#### The task
Repeat word for word the part of the excerpt below on scrambling S&P-500 price bars that starts at "In Table 8.2, the" and stops after "in Figure 8.2.".

#### Excerpt
So the calculations are easy to put into a program or a spreadsheet. We will first calculate the interbar relationships in Table 8.2, which is based on the actual bar sequence of the December 1995 S&P-500 (Figure 8.1). The interbar relationships appear in the last four columns. The difference between the daily close of 11/30 and 11/29 was –0.80 points. The differences between yesterday’s close and today’s open, high, low, and close are shown for each day. These calculations encapsulate price relationships. Now we can scramble these bars using a random number generator.

To scramble these data, number them from 1 to n, where n is the last bar. Then, use the random number generator to pick a number between 1 and n. That number is the next bar in the sequence. Suppose on the tenth pick, you pick bar 5. Then the original bar 5 becomes bar 10 of the new sequence. The bars may repeat more than once. For example, on the twenty-seventh pick, you may draw bar 5 once again. You can generate as long a sequence as you desire.

Here we used the 11/29/95 close of 608.05 as reference, and generated a new sequence of bars using the sampling function in Microsoft Excel®. The new sequence was: 4, 5, 8, 1, 3, 10, 10, 8, 9, 1. Therefore, starting with the previous close of 608.05, we put in the fourth bar of the original data, then the fifth bar, and the eighth bar, and so on.

Table 8.2 Spreadsheet based on December 1995 S&P-500 data.

images

images

Figure 8.1 Actual price bars from the December 1995 S&P-500 contract.

Table 8.3 Scrambled data for S&P-500 using relationships calculated in Table 8.2. I assumed that the close before the first bar (bar 4 below) was 608.05.

images

Table 8.3 presents the spreadsheet used to calculate the new synthetic data. The first column is the bar number drawn by sampling with replacement. The next four columns are the inter-bar relations previous calculated for each bar in Table 8.2. The last four columns are the synthetic data derived from the previous close by adding the interbar relations.

In Table 8.2, the data for 12/05 converts to bar 4, and the market gained 3.95 points on the close. In Table 8.3, bar 4 is the first bar of the new sequence. The previous close was assumed to be 608.05. So the new close is 3.95 + 608.05, or 612.00. The new low is 608.05 – 0.95, or 607.10. The new high is 4.7 + 608.05, or 612.75. These are the numbers for the synthetic contract in the first row. The close for the second bar is 612.00 + 1.05 or 613.05. You can now complete the rest of the calculations. The new scrambled data created a synthetic bar pattern plotted in Figure 8.2.

The new bar sequence (Figure 8.2) shows an upward bias, getting up toward the 630 area. Note how it does not show the consolidation in the last six bars of the original data. The last bar from the original data (bar 10 on Figure 8.1) occurs in Figure 8.2 as bars 6 and 7, and you can see that the relative appearance of the high and low versus the previous bar in the sequence is similar in both cases. Thus, we have encapsulated the market behavior in the original bar 10 and reproduced it in another sequence to create new synthetic data.

Of course, the more samples you generate, the greater the variety of patterns you will see. Another synthetic pattern derived from original December 1995 S&P-500 futures data is shown in Figure 8.3 to illustrate the variety of possible patterns. The new patterns cover a narrower price range than the original data, and appear like a breakout at the end.

images

Figure 8.2 Synthetic data from Table 8.3 for the S&P-500 contract.

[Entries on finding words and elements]
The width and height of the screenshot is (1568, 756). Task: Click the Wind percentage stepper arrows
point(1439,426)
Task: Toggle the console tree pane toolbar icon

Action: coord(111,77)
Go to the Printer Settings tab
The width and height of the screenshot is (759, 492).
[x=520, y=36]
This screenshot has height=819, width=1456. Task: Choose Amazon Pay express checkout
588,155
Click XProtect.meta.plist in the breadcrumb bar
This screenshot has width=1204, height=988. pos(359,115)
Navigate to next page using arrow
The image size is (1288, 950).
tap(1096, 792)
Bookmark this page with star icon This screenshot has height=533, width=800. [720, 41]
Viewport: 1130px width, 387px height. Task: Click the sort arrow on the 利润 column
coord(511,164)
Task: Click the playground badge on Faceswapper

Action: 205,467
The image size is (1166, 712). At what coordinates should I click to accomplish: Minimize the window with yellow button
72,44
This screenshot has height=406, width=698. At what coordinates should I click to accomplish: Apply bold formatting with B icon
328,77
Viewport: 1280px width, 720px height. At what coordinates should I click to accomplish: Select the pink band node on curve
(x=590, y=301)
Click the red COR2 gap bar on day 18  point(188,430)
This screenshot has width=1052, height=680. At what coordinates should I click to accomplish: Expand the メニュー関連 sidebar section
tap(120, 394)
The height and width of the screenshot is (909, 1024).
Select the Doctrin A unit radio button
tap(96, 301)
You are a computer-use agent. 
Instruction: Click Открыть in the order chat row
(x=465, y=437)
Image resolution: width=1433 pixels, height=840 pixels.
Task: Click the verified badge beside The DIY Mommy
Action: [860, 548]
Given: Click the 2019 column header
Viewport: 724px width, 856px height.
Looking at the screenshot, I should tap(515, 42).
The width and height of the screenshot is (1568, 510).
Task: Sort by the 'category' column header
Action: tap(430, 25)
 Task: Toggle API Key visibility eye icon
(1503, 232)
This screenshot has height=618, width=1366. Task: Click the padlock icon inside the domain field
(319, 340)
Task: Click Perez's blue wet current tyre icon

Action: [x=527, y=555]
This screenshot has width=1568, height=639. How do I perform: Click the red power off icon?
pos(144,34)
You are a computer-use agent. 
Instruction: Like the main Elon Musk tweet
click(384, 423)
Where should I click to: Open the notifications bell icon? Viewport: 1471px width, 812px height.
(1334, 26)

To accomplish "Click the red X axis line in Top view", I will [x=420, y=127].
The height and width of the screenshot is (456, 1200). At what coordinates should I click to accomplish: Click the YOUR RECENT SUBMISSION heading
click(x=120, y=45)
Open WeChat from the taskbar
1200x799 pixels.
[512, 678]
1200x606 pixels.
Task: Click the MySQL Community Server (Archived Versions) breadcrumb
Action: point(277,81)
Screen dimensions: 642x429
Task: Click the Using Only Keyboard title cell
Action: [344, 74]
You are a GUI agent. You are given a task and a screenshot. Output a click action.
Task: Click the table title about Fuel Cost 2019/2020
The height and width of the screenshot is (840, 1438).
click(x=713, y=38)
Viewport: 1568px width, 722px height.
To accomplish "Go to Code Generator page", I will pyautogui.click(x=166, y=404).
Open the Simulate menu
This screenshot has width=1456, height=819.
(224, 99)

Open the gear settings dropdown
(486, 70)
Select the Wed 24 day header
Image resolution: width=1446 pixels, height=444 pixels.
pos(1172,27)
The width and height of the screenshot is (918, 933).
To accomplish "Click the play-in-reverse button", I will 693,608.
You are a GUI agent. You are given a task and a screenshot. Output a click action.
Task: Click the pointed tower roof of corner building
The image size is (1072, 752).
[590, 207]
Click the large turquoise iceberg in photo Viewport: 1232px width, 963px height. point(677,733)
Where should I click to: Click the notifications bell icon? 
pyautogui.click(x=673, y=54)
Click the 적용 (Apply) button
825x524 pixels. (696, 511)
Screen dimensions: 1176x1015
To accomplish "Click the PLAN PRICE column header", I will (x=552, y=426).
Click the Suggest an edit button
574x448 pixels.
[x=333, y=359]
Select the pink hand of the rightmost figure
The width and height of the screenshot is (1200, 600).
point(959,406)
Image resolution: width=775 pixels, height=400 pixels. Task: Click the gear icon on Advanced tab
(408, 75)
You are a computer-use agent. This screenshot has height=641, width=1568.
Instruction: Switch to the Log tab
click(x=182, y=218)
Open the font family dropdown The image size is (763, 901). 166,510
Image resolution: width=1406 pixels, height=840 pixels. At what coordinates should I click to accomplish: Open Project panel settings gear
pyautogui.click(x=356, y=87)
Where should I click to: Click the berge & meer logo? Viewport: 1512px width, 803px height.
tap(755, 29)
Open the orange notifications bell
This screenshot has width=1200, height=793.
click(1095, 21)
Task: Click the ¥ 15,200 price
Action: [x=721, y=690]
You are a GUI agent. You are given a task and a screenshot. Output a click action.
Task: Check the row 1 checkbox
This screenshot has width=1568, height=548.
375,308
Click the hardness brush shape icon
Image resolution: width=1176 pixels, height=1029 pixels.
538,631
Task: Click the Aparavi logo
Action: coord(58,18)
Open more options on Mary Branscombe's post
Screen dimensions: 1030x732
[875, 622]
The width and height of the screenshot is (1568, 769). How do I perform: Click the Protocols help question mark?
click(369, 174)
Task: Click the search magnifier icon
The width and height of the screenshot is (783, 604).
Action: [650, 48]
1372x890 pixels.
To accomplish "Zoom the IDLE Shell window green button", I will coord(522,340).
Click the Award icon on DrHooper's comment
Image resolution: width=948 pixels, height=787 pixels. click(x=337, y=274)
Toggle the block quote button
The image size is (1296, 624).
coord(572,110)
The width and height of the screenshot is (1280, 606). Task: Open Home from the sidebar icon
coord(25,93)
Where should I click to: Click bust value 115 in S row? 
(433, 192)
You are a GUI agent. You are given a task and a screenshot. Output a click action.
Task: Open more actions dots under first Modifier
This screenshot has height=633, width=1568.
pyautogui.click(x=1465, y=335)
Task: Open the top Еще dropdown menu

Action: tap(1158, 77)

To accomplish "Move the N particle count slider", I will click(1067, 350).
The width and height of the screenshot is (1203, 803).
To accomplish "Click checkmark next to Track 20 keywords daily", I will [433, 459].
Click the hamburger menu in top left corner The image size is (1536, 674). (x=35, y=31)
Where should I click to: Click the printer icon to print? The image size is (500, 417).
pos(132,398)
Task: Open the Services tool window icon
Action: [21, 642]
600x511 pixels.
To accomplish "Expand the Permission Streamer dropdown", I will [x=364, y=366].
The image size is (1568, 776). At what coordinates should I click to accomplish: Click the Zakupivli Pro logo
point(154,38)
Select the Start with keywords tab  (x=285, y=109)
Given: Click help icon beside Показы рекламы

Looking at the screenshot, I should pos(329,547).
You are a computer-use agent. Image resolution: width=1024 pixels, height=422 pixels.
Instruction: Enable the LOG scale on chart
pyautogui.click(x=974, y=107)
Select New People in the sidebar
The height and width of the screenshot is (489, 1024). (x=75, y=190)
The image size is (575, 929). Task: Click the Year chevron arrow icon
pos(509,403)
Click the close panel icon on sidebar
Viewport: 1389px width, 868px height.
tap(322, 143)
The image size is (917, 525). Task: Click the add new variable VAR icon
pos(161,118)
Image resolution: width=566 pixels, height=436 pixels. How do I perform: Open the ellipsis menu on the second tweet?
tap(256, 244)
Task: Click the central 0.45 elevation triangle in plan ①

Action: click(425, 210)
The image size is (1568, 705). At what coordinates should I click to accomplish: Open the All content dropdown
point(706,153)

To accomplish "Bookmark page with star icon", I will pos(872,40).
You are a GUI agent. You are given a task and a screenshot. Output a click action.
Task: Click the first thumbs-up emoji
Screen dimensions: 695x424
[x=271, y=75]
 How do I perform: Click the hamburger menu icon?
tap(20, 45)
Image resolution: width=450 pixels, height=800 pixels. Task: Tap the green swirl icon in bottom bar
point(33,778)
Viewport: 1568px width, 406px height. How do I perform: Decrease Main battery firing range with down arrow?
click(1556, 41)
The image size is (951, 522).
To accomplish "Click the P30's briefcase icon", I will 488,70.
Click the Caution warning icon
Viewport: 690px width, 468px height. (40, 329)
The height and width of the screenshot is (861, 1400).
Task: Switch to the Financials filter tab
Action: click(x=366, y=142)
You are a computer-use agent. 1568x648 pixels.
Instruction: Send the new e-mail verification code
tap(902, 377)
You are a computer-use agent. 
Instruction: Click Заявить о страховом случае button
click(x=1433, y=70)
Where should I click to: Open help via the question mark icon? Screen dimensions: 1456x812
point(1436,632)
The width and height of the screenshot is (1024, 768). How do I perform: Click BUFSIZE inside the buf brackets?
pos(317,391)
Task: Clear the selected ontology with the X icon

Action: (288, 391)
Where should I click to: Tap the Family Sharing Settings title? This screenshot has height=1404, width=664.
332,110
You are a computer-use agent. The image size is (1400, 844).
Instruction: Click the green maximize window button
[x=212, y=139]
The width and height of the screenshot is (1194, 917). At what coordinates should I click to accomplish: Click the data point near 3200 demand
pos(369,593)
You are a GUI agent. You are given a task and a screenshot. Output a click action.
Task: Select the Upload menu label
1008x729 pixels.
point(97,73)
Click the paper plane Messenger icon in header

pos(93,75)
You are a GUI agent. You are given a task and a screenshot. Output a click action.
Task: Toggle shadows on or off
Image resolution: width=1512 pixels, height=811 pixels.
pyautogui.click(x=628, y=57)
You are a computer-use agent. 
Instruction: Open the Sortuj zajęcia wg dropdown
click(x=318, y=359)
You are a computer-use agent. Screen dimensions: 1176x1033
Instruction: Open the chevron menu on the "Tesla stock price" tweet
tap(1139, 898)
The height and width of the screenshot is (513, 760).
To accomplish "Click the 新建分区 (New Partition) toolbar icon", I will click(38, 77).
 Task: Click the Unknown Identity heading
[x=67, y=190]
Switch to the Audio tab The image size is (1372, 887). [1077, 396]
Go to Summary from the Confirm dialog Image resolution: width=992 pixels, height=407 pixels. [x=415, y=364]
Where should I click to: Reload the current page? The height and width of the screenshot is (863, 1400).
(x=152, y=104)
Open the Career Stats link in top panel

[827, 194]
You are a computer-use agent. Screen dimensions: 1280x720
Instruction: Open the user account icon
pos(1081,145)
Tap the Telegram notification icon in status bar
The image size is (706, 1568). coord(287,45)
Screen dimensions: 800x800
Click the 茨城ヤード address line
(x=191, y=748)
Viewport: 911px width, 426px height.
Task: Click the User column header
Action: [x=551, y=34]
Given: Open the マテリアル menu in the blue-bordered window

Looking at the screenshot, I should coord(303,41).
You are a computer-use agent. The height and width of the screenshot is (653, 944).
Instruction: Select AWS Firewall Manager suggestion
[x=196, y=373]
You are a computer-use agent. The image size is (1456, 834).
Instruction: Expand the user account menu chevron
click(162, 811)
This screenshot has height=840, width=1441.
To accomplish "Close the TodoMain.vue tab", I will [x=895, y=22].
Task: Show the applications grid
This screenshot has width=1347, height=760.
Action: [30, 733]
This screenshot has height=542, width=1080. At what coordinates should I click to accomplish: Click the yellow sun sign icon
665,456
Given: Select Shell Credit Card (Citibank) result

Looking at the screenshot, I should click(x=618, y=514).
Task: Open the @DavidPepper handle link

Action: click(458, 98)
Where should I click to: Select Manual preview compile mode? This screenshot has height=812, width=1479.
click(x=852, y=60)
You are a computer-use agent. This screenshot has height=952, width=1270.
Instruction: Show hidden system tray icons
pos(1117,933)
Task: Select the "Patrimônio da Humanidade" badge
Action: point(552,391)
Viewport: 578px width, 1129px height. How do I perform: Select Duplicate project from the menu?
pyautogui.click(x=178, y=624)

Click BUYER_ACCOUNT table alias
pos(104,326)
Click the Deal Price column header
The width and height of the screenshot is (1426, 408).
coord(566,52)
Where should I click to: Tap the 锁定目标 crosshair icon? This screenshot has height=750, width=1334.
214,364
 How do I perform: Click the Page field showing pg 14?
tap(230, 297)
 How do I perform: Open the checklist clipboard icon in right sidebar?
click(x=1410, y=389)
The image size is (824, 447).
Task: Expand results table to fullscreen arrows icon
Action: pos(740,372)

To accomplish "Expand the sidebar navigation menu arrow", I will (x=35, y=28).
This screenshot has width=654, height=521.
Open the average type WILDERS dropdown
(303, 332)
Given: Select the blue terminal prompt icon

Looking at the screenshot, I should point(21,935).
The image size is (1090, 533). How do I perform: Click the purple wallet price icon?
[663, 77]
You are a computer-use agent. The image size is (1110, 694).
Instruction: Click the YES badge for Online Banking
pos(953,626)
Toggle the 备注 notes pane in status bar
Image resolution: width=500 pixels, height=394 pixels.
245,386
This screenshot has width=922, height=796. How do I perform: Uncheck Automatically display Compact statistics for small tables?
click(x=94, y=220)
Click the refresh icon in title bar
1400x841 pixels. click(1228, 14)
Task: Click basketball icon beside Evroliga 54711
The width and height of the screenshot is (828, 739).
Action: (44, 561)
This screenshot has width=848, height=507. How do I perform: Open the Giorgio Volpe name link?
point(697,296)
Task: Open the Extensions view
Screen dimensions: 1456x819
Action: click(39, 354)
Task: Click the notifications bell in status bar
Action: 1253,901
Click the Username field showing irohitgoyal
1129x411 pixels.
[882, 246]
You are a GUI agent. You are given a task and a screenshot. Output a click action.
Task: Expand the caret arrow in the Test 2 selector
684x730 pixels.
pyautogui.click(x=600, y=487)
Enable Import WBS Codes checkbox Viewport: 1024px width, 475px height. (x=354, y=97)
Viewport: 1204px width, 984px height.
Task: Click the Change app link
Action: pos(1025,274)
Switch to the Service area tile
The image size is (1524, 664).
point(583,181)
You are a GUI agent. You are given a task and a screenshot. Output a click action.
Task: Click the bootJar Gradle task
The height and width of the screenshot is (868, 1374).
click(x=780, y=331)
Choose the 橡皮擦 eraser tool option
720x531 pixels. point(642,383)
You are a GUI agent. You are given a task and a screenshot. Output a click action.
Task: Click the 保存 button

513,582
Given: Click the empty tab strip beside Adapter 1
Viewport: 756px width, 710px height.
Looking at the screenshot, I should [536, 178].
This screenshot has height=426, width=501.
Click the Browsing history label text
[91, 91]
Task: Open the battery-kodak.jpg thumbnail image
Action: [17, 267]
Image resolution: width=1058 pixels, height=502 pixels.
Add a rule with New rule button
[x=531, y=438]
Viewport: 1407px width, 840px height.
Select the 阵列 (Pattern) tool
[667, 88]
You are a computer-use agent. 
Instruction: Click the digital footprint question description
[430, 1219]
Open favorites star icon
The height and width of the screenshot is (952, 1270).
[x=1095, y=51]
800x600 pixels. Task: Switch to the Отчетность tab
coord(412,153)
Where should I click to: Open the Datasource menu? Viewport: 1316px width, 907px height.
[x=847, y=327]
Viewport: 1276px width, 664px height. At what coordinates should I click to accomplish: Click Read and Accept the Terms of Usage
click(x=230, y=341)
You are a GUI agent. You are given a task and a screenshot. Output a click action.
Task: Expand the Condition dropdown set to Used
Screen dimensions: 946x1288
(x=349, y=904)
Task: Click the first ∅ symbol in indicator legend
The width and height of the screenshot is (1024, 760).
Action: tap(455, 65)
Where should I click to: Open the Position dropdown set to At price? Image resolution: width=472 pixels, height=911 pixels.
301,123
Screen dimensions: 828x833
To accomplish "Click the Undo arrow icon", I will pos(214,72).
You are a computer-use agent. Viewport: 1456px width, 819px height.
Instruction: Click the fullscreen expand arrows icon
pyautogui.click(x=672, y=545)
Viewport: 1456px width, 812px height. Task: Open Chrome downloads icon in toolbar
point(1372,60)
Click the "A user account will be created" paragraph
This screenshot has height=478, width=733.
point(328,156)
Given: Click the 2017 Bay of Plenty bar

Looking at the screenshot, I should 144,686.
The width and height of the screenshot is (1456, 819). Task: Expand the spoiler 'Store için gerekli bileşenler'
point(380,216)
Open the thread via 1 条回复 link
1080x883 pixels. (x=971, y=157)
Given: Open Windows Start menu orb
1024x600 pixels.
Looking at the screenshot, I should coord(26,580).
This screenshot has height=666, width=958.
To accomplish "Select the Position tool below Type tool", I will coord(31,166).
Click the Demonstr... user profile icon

#### Worked answer
In Table 8.2, the data for 12/05 converts to bar 4, and the market gained 3.95 points on the close. In Table 8.3, bar 4 is the first bar of the new sequence. The previous close was assumed to be 608.05. So the new close is 3.95 + 608.05, or 612.00. The new low is 608.05 – 0.95, or 607.10. The new high is 4.7 + 608.05, or 612.75. These are the numbers for the synthetic contract in the first row. The close for the second bar is 612.00 + 1.05 or 613.05. You can now complete the rest of the calculations. The new scrambled data created a synthetic bar pattern plotted in Figure 8.2.